We all feel a need to hide our weaknesses as long as we can. We have to, we say, in order to protect our relationships. My relationship with Christ is the only one in which I am free not just to acknowledge my weakness, or confess it, but to actually embrace it. To boast of it.

To embrace my weakness is to be embraced (in a manly way, you know) by Him. To boast in my weakness is to boast in His strength.

Anyways, after my reading I noticed this good post by Nathan Weselake. Also, Dave Black's got a book on the subject (I think).

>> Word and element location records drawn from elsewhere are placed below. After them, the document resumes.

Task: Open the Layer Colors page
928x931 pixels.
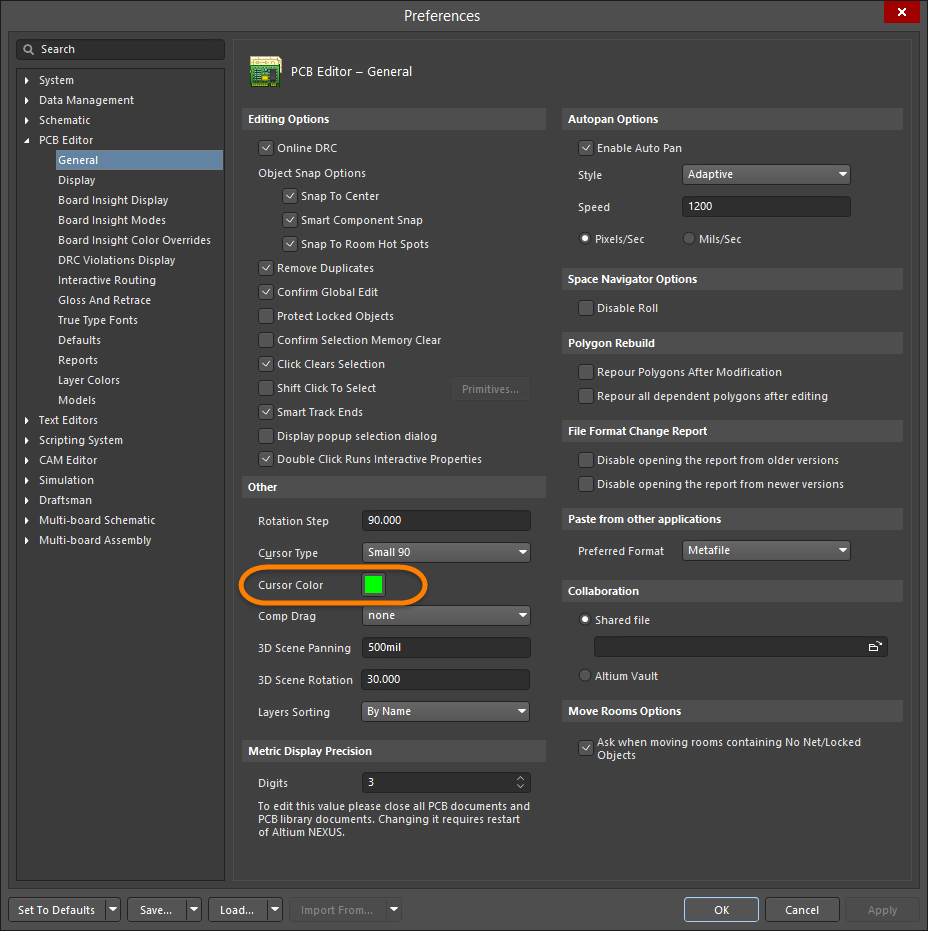Action: [x=88, y=380]
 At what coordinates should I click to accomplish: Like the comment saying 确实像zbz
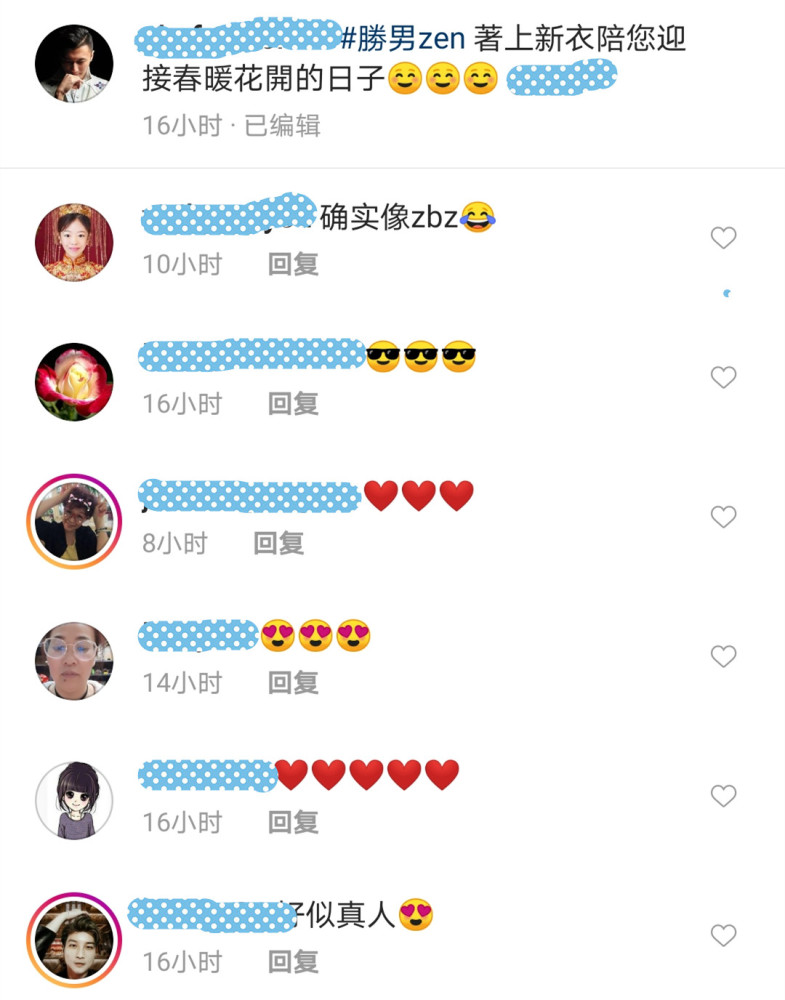coord(723,238)
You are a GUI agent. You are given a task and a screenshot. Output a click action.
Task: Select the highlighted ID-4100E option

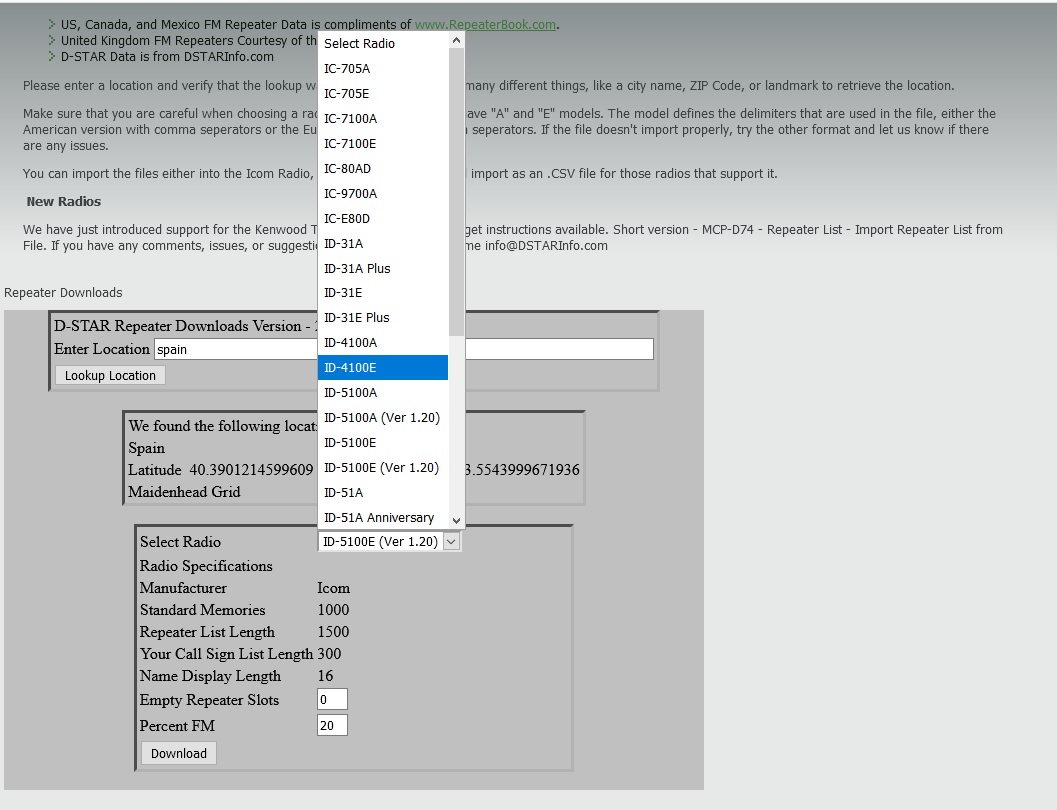383,367
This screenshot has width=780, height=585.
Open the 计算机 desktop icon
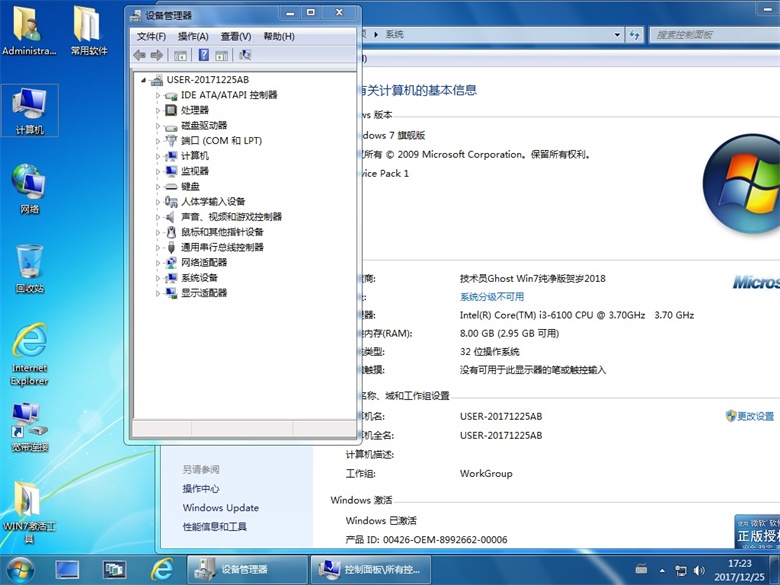tap(29, 109)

I bet it's good!


 


 

Sunday, March 8, 2009

How good is the benefits package?

Would you evangelize with this tract?

Certainly Jesus did not sound like someone desperate to create a following when he summons us like he does in Mark 8.34: "If anyone would come after me, let him deny himself and take up his cross and follow me!"

"Anyone interested in following me? You get to carry a cross! You get to die! You get to be shamed!"

The Lord Jesus does not offer many perks. When men and women decide to follow him, it is because of how attractive HE is, despite the "perks".